Application of High Thermal Conductivity Steels to Automotive Aluminum Die-Cast Molds 2007-01-1221
In recent years, the use of aluminum die cast parts in automobile manufacturing has increased due to greater demand for automotive weight reduction. For even wider application, it is necessary to reduce manufacturing costs and improve product quality. Finite element method (FEM) analysis suggested that a new material, featuring 50% improved thermal conductivity within the working temperature of the die compared to the conventional 5% chromium hot work tool steel AISI-H13 (H-13), would decrease thermal stress on the die surface and lower the maximum surface temperature. As a result, the reduced stress should increase the die service life with respect to heat checks. At the same time, the reduced surface temperature should increase the cooling rate of die cast products, which will in turn improve product quality due to finer structure formation.
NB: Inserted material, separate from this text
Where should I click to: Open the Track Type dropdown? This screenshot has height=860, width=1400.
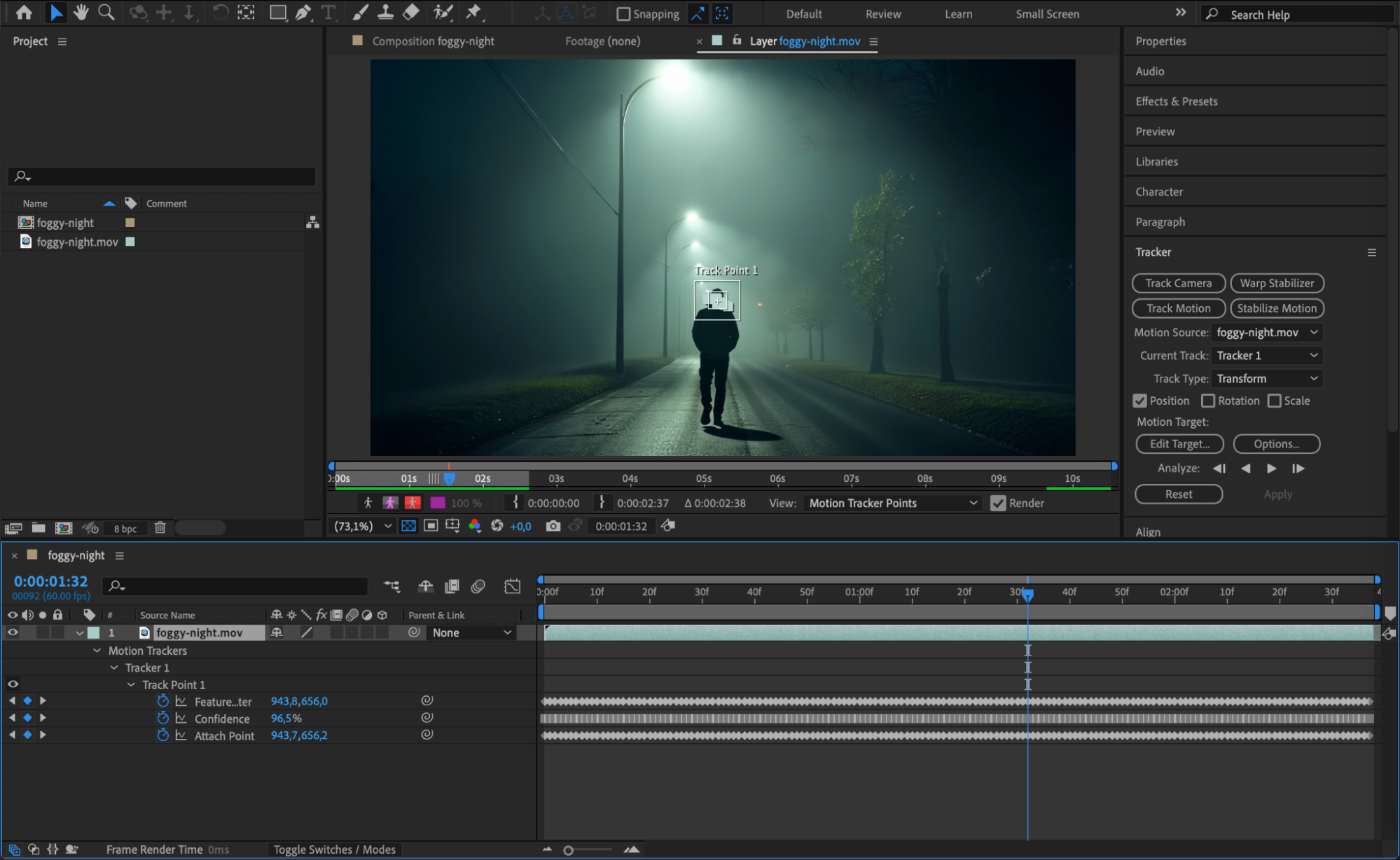(1267, 378)
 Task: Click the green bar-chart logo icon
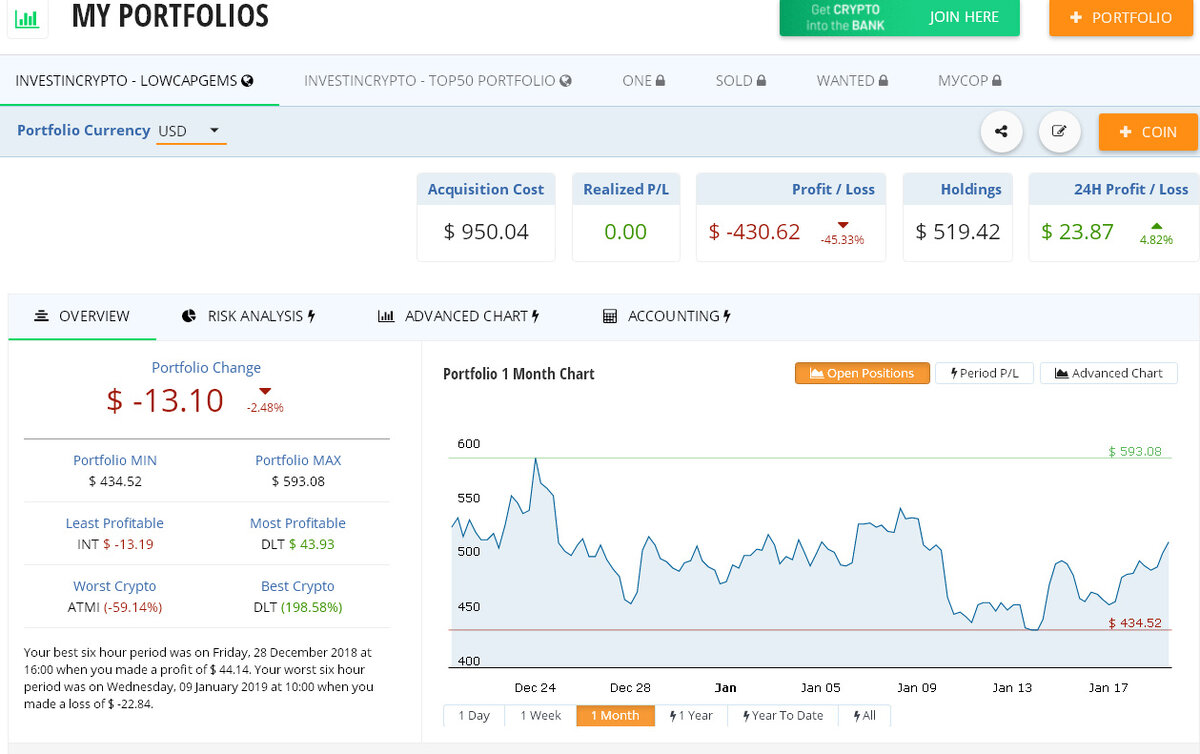[28, 18]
In this research, a new die material, with thermal conductivity an average of 50% greater than the conventional H-13, was developed and the mechanical properties were examined. As a result, mechanical properties very similar to the conventional material were seen, and thus, use in die casting dies is thought to be possible. Surface temperature variations and product quality of the conventional material (H-13) and the new material (HDS-1) were compared, by using HDS-1 for the water jacket core of an engine block die for a high-pressure die casting machine and a cylinder head die for a low-pressure die casting machine. Through this comparison, the surface temperature of the HDS-1 die was found to decrease more quickly, leading to die cast products with finer structures in the areas close to the surface contacting the die.